1-1/4 cups all-purpose flour
2 tablespoons sugar
1 teaspoon Fleischmann's® Baking Powder
1 teaspoon baking soda
1/4 teaspoon ground nutmeg
1/8 teaspoon salt
1-1/2 cups buttermilk
1 egg
2 tablespoons Mazola® Corn Oil
1 teaspoon pure vanilla extract
1/4 cup chopped pecans
Banana Topping
2 bananas
3 tablespoon butter OR margarine
2 tablespoons brown sugar
1 teaspoon pure vanilla extract


To prepare pancakes:

Combine flour, sugar, baking powder, baking soda, nutmeg and salt in large mixing bowl. Combine buttermilk, egg, oil and vanilla extract in separate bowl; add all at once to flour mixture. Stir until blended but still slightly lumpy. Add pecans.

Pour approximately 1/4 cup batter onto a hot, lightly greased griddle or skillet for each pancake. When pancakes have a bubbly surface and slightly dry edges, turn to cook other side. Cook until golden brown, about 2 to 3 minutes per side.

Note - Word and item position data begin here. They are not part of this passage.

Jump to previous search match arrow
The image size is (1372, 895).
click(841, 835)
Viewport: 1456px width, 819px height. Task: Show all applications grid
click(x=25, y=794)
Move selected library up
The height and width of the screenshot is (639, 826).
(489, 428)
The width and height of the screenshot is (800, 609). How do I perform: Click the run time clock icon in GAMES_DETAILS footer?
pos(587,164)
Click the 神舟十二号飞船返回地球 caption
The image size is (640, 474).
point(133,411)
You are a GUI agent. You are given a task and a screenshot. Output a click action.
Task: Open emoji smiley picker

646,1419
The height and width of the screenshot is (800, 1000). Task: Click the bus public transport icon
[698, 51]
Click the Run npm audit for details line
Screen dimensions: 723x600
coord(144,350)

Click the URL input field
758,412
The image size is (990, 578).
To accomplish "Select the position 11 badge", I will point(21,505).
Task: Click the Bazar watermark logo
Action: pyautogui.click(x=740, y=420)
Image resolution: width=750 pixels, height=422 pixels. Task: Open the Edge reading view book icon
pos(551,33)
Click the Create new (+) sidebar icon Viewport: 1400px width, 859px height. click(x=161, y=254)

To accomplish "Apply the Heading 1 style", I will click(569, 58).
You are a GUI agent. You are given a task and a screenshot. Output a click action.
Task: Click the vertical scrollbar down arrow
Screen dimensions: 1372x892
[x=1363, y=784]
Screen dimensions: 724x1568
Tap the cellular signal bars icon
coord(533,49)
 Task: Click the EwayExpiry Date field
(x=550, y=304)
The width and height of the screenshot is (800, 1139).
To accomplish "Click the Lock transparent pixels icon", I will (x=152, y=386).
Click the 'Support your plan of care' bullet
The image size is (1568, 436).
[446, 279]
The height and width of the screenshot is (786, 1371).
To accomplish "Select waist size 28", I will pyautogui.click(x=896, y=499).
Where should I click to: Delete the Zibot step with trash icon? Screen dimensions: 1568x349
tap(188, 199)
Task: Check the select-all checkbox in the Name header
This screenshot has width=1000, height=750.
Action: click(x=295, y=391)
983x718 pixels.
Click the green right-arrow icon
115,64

To prepare banana topping:

Peel and slice bananas into 1/4-inch slices. Melt butter in large skillet over medium heat. Add brown sugar and banana slices. Sauté 4 to 5 minutes. Remove from heat and add vanilla extract..

To serve:

Place 2 to 3 pancakes per plate, top with about 1/3 cup banana topping, then drizzle with pancake syrup if desired.